Leave it to Disney, and Pixar, to take an all-too-familiar story (involving a princess and a queen and magical potions, etc.) and present it in a way that feels like something totally new. Thanks to what is probably the most eye-poppingly beautiful animation we've ever seen--especially in 3D--and thanks to a girl, the protagonist, Merida, who is certainly the most redheaded of the Disney Princesses, Brave gets two big thumbs up despite a script that, while good, could have been so much better.
The story centers on Merida, a young nature-loving princess who has a fiercely independent spirit and considerable archery skills. There is much for her to love about the kingdom, Scotland, that surrounds her, with its towering cliffs and plunging waterfalls and greenest-green dells. Perhaps the most beautiful scene in the movie has her heroically riding a Clydesdale past an ancient megalithic structure in an increasingly foggy forest.

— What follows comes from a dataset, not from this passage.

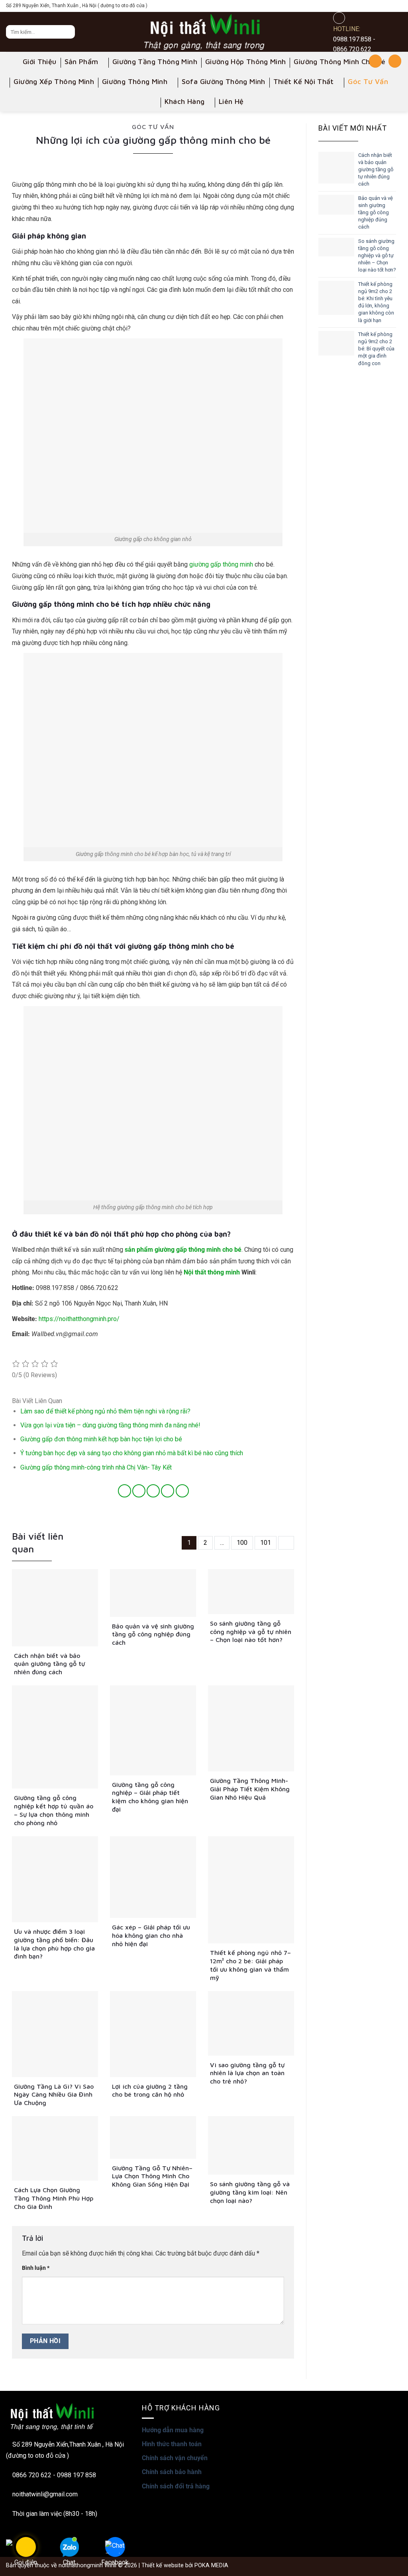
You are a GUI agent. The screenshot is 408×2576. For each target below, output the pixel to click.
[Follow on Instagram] (361, 6)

But Merida is torn, as I suppose many teenaged girls are, between her own vague ideas of what her future should be and her mother's carefully considered plans for her. Brave is really about the relationship between a mother and her daughter: how and why it suffers, and how and why it is mended. The film's humor is mostly drawn from a large cast of silly supporting characters: a father (the king), little brothers, housekeepers, etc. Overall, the sequences have a little more darkness to them, and somewhat fewer laugh-out-loud moments, than Pixar counterparts Cars and Finding Nemo.
Though Brave doesn't quite manage to reach the nearly perfect cinematic heights of some of its Pixar predecessors (and the temptation for comparison can't be overcome), it holds its own very well and we expect it will prove to be the best animated feature of 2012.